Sunday, June 15, 2008

The inimitable Tom Toles

Another gem from the best editorial cartoonist in America.

Oregonian Wakes Up, Remembers Peak Oil Task Force

This is Portland-focused, but the thrust is even more applicable in Salem, where we are in a far worse position to meet the new reality on energy. There have not even been any mentions of peak oil in the Statesman Journal, the City Council chambers, or the County Commissioners' meeting room. The local transportation planners, SKATS, has heard about peak oil but has chosen to adopt the fingers-in-the-ears-and-shout-"I can't hear you" strategy.


One year ago, the Peak Oil Task Force delivered a report to the City Council, but the whole region needs to mobilize

Think of it as a commuter version of "Some Enchanted Evening." At a recent graduation party in Cedar Mill, two neighbors squint at each other across a crowded kitchen island. Kinda scary, isn't it, they agree, about those gas prices headed toward $5 a gallon. Then a bit shyly, they circle a new question. Maybe it's time to take it to the next level. Both, they know, work downtown. Both leave home and return each day at roughly the same time. Turns out, they even park right next door to each other. Maybe this is a match made in post-Peak Oil Heaven.

All over the metro area, people are flirting with new transportation hookups. Bus and train ridership are soaring; interest in car-sharing is, too.

That should help Zipcar (formerly Flexcar), which has 202 cars available in Oregon. Except the same spikes in fuel costs that help the company attract new customers also eat into its profits and limit its ability to expand. (It has only three cars in Vancouver, three in Beaverton, none in Hillsboro.)
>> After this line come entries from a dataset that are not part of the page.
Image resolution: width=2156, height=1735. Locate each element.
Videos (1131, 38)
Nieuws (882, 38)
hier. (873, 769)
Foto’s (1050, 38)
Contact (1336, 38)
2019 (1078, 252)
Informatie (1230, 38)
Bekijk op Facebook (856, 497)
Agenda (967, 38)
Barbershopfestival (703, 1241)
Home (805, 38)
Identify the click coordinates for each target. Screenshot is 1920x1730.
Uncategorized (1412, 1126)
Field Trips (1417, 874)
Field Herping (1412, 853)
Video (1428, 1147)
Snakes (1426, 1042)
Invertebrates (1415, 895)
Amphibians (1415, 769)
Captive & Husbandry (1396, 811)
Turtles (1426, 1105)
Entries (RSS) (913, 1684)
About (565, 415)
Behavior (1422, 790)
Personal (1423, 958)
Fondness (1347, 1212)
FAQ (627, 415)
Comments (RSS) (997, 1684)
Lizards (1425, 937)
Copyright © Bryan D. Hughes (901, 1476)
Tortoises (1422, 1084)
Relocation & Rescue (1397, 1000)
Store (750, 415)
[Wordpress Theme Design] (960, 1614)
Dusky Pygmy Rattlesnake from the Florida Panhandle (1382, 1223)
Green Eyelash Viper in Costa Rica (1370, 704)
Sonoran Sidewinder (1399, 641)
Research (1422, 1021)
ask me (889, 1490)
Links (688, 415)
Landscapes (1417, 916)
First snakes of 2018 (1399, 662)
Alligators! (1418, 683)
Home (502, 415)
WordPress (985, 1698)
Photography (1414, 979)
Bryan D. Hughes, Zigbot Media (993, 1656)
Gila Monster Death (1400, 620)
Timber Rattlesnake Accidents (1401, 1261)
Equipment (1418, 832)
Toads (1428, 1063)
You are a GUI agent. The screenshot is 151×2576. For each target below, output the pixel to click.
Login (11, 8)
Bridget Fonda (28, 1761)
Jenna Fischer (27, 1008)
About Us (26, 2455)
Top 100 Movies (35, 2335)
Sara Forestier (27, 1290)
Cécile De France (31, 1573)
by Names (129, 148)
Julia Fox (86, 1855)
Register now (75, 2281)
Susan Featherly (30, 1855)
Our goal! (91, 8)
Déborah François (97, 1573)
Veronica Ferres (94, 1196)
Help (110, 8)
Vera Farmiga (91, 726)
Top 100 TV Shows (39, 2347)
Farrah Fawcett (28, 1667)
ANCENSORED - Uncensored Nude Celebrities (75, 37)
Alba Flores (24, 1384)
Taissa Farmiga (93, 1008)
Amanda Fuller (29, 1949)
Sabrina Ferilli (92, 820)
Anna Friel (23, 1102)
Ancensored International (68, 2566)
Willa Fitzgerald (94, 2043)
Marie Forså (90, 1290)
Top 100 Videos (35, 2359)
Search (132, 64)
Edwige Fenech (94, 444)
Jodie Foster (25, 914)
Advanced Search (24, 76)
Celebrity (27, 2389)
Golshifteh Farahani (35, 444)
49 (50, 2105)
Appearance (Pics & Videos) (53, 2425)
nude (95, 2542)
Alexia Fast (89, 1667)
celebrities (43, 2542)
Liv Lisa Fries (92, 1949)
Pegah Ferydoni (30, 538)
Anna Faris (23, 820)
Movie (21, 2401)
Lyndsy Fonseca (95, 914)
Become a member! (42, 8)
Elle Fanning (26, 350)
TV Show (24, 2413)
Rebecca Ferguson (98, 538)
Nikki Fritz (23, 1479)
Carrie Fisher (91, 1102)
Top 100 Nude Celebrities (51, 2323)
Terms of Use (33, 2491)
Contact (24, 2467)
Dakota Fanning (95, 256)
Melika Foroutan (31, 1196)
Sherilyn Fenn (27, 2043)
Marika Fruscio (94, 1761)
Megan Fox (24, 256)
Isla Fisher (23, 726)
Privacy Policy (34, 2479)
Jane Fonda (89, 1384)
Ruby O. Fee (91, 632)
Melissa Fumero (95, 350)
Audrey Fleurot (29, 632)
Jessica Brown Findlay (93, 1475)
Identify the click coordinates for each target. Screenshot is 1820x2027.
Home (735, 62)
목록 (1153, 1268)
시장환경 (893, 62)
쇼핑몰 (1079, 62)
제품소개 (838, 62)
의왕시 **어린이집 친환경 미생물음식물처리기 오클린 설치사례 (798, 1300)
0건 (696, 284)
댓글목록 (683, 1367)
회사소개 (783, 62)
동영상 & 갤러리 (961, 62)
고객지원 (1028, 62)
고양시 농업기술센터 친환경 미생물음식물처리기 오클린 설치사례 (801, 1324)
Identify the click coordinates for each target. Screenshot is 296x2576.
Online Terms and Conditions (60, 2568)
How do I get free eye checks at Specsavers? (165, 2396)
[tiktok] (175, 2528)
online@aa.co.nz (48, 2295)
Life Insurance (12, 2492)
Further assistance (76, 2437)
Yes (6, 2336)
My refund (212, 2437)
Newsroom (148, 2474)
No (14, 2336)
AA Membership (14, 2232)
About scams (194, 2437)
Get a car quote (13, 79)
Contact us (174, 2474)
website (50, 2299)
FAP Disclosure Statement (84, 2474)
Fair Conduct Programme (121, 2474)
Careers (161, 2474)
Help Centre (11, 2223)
In fact, many businesses, governments and families are in the same fix: They must ride the ice cube while it melts. We need to fuel a transformation, and it may ultimately improve our lives. But only if we can fuel it fast, while supplies last -- of diminishing fuel.

Two years ago, when Portland created the Peak Oil Task Force, it sounded apocalyptic. Not anymore. Summer of 2008 may be remembered as the moment we awoke from our long national gas binge. Whether oil production has peaked or will do so in a few decades is almost academic. Every fill-up knocks home the realization that we can't afford to go on like this.

With oil prices headed toward $150 a barrel, the Peak Oil Task Force's key recommendation -- that the city must cut its oil consumption in half by 2030 -- seems ever more prescient and prudent.

The report belongs on Mayor-elect Sam Adams' bedside table. But it deserves an equally close reading by business and community leaders in car-oriented suburbs. There, some residents face a triple trap: a decline in housing values because they're so far out, an inability to buy anything closer in and too little income to keep filling the tank -- at least all on their own.

Never has the wisdom of the region's investment in TriMet been clearer. The key is to maximize it, in part by persuading businesses to stagger their hours of operation or go to four-day workweeks, so everyone isn't scrambling into a train at once. Another key is educating people, not just with maps but with one-on-one advice.

As of last week, 10,000 people had signed up for Metro's CarpoolmatchNW.org, an increase from 9,000 in April. No doubt at summer potlucks, some neighbors will figure out on their own that one plus one equals a carpool.

But the research also shows that intensive hand-holding and "green guidance" of the sort Portland's SmartTrips offers can alter behavior. Gas prices have sparked a desire to change. Door-to-door help on a massive scale could ignite regional transformation.

Will they, won't they? The neighbors part for the night, promising to rendezvous again soon. No worries. No big deal, except that it actually would be huge if they could align their lives even once or twice a week.

The party's over.

But a deeper community connection has just begun.